BEGIN

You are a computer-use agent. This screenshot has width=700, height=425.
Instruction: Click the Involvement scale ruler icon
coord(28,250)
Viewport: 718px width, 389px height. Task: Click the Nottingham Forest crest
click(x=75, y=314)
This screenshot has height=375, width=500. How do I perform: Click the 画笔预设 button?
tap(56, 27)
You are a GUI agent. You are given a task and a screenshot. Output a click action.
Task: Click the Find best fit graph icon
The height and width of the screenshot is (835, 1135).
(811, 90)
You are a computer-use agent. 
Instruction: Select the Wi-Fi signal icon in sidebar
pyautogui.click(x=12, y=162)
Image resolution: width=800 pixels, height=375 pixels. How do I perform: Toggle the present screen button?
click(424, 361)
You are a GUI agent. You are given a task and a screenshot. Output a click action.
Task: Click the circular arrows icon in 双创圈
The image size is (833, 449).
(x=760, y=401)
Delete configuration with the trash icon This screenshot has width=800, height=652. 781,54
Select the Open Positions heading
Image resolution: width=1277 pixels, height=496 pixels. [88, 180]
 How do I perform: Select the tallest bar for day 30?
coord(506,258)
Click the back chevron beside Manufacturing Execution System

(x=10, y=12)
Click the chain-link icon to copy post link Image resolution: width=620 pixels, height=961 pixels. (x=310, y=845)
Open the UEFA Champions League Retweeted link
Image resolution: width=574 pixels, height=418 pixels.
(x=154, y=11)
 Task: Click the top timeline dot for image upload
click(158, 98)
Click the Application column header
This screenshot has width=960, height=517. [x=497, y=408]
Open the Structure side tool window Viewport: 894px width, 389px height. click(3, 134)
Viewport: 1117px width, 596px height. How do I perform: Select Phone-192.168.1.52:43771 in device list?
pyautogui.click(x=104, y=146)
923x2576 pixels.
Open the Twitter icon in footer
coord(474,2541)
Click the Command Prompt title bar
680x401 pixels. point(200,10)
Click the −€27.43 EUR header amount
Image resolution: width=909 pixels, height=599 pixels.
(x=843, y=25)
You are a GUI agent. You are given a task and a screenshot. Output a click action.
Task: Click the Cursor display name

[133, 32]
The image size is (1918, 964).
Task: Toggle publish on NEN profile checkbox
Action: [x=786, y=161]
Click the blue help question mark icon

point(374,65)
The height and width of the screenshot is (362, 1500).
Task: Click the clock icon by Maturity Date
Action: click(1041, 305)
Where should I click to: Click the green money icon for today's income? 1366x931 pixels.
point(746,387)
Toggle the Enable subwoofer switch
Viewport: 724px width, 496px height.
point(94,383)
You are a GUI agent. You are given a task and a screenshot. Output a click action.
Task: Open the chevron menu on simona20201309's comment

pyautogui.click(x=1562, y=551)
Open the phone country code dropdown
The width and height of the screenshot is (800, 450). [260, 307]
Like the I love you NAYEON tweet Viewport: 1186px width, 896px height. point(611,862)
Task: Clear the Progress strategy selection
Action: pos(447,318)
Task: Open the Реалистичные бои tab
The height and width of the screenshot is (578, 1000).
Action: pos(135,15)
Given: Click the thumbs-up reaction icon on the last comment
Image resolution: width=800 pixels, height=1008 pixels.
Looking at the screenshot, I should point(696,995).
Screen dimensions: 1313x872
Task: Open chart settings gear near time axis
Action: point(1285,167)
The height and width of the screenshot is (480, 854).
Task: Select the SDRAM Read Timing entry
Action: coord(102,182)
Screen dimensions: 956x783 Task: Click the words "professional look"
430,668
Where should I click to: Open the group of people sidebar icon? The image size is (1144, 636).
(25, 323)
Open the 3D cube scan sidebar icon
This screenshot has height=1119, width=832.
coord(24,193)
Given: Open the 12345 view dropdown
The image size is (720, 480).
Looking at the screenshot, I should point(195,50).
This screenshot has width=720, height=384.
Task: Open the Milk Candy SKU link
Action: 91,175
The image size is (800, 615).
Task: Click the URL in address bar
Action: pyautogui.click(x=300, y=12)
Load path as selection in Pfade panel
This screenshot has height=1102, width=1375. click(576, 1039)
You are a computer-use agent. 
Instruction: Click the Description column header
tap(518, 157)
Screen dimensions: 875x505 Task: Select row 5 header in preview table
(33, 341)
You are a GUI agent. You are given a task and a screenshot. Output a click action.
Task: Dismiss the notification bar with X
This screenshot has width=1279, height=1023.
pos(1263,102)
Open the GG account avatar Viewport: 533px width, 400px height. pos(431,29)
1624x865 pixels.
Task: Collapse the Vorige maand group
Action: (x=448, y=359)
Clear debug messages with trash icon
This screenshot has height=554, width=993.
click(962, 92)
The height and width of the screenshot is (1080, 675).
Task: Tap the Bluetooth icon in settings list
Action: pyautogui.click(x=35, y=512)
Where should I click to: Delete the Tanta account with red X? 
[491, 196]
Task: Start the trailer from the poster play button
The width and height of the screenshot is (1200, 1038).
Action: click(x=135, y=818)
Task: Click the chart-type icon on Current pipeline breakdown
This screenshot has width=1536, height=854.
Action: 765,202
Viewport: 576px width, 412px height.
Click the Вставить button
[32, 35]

END

Those lines above that contain the string "trash" should be returned.

Delete configuration with the trash icon This screenshot has width=800, height=652. 781,54
Clear debug messages with trash icon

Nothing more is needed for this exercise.